2007 年ごろからバイス地区で病害からの回復の兆しが見えてきましたが隔週で20 箱ほどと収穫量は多くありませんでした。
2 年前から、若手生産者たちはKFRC(カネシゲファーム・ルーラルキャンパス)での農業研修に参加し、生産者組織も再編して心機一転を図りました。持続可能な有畜複合農業づくりの取り組みのなかで、バランゴンバナナ栽培が本格的に始まっています。

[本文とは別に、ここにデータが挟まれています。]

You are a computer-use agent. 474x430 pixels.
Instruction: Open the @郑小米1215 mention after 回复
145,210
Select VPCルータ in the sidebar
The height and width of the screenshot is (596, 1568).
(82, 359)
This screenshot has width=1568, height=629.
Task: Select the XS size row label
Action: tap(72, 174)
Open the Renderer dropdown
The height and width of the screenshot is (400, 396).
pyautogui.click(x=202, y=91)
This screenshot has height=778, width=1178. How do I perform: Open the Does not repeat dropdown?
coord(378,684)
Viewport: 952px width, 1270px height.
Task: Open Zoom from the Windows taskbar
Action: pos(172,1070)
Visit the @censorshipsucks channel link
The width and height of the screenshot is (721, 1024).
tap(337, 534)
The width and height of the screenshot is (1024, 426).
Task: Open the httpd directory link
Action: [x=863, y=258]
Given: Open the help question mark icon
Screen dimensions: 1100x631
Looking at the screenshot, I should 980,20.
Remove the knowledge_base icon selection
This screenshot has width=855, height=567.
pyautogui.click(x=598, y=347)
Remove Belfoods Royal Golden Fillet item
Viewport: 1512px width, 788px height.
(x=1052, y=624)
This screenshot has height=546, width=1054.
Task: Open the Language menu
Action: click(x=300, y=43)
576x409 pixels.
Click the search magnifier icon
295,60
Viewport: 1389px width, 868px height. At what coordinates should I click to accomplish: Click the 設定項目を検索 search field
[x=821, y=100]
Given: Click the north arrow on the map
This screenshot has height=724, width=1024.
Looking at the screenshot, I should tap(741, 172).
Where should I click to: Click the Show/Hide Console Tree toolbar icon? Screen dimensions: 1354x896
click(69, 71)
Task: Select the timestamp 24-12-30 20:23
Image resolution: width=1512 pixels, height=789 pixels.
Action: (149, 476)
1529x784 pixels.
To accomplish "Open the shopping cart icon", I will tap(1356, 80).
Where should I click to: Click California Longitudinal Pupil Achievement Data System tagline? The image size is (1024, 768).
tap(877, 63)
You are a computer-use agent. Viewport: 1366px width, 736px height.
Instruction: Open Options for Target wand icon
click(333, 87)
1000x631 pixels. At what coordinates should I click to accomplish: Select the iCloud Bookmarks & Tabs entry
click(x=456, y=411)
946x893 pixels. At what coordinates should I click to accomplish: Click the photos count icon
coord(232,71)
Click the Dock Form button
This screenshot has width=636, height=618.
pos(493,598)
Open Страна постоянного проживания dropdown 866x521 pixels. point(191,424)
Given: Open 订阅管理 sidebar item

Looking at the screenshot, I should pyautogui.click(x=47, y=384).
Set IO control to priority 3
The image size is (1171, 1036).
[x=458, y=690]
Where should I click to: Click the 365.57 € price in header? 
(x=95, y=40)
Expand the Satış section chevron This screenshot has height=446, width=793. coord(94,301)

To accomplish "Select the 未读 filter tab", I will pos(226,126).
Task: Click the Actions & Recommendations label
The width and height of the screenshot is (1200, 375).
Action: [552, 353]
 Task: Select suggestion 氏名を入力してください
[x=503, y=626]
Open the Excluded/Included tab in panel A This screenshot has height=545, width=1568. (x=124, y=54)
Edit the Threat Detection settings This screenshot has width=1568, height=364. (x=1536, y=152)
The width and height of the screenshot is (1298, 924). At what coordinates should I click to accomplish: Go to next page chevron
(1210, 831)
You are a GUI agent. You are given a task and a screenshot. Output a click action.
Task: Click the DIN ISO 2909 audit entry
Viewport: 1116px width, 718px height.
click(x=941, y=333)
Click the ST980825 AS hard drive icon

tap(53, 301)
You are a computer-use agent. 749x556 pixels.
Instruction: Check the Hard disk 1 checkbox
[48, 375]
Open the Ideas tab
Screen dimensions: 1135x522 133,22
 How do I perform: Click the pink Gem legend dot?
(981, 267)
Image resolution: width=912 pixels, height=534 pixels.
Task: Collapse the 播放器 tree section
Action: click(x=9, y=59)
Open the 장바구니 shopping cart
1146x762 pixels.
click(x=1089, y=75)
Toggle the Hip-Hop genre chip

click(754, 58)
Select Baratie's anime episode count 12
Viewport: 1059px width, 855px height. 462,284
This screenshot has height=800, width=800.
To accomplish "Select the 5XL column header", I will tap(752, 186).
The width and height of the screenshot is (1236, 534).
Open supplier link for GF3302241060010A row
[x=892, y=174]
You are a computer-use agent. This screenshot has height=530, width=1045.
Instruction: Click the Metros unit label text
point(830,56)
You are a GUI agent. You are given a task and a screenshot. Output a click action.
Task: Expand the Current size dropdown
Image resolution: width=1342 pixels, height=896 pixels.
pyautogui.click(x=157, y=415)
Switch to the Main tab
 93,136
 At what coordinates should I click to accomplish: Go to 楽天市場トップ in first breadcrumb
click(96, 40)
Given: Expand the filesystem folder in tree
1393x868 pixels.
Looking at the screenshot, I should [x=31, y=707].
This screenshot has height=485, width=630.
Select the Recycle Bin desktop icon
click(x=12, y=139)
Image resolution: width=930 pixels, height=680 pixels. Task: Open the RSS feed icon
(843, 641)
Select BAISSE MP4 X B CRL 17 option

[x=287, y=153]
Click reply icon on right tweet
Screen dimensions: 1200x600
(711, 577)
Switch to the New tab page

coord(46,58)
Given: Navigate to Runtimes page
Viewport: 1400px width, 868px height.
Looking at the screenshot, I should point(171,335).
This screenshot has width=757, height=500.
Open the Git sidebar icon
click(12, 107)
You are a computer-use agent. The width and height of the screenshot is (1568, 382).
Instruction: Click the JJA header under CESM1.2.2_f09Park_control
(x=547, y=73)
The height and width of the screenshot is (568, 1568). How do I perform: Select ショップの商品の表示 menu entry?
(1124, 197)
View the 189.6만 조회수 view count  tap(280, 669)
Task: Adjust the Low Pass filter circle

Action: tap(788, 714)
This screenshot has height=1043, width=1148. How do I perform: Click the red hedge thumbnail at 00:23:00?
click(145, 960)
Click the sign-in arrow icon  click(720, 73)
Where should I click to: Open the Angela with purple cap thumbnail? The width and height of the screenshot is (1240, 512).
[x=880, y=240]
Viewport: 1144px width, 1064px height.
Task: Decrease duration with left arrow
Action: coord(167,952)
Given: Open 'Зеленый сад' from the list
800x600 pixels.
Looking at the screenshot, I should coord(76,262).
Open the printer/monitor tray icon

かつては70 人いたメンバーも今は20 人ですが、あと45 人増やそうとメンバーは仲間を説得しています。バナナの出荷数量も最近では180 箱まで増えてきました。バナナの手入れに慣れているメンバーは、他の生産者にも広めようとしており、一人当たり300 株のバナナを目標に作付けを進めています。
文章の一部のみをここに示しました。